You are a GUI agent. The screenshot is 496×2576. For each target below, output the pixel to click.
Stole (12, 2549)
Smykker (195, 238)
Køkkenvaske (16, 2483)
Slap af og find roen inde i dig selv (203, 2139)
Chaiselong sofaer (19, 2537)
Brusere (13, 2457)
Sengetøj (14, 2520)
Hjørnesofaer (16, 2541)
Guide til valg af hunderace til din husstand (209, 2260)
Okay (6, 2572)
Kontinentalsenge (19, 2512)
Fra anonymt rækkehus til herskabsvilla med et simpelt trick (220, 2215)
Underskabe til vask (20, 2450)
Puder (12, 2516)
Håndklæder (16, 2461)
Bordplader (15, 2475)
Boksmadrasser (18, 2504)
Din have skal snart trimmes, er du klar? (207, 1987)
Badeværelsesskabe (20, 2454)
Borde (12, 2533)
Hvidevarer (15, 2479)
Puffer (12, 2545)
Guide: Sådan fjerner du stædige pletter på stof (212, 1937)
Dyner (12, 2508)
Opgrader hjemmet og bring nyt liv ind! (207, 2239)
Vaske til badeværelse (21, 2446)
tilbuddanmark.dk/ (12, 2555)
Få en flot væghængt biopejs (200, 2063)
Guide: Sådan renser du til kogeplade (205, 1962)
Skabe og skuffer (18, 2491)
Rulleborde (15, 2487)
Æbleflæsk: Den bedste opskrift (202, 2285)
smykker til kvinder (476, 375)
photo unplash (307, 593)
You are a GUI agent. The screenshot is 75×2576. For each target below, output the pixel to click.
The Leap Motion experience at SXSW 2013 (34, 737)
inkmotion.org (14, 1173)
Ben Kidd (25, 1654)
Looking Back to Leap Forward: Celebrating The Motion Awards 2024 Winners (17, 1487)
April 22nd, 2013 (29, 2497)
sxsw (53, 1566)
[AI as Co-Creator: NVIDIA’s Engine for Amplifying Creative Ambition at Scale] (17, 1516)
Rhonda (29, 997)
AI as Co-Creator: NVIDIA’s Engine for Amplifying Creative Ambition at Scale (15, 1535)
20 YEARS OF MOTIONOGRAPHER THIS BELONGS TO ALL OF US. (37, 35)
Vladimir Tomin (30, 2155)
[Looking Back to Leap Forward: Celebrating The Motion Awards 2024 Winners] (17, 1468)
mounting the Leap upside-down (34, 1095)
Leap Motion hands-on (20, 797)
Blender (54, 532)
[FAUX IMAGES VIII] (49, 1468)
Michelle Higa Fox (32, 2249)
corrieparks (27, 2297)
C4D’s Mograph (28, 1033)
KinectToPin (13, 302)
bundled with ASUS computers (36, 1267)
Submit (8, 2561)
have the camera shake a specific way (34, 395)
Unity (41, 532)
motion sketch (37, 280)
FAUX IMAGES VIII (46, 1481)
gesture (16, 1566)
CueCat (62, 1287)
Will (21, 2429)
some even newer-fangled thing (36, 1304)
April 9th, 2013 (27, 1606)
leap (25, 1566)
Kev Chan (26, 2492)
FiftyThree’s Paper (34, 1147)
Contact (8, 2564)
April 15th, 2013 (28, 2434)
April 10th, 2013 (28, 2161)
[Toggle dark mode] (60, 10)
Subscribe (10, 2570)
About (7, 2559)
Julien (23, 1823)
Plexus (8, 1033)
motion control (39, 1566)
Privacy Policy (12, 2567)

|---|

## INSTRUCTIONS TO FOLLOW:
Lines from the top of the data above through the line containing "Guide: Sådan renser" must be repeated exactly. All other lines stay out.

## RESULT FOR THIS TASK:
You are a GUI agent. The screenshot is 496×2576. For each target below, output the pixel to click.
Stole (12, 2549)
Smykker (195, 238)
Køkkenvaske (16, 2483)
Slap af og find roen inde i dig selv (203, 2139)
Chaiselong sofaer (19, 2537)
Brusere (13, 2457)
Sengetøj (14, 2520)
Hjørnesofaer (16, 2541)
Guide til valg af hunderace til din husstand (209, 2260)
Okay (6, 2572)
Kontinentalsenge (19, 2512)
Fra anonymt rækkehus til herskabsvilla med et simpelt trick (220, 2215)
Underskabe til vask (20, 2450)
Puder (12, 2516)
Håndklæder (16, 2461)
Bordplader (15, 2475)
Boksmadrasser (18, 2504)
Din have skal snart trimmes, er du klar? (207, 1987)
Badeværelsesskabe (20, 2454)
Borde (12, 2533)
Hvidevarer (15, 2479)
Puffer (12, 2545)
Guide: Sådan fjerner du stædige pletter på stof (212, 1937)
Dyner (12, 2508)
Opgrader hjemmet og bring nyt liv ind! (207, 2239)
Vaske til badeværelse (21, 2446)
tilbuddanmark.dk/ (12, 2555)
Få en flot væghængt biopejs (200, 2063)
Guide: Sådan renser du til kogeplade (205, 1962)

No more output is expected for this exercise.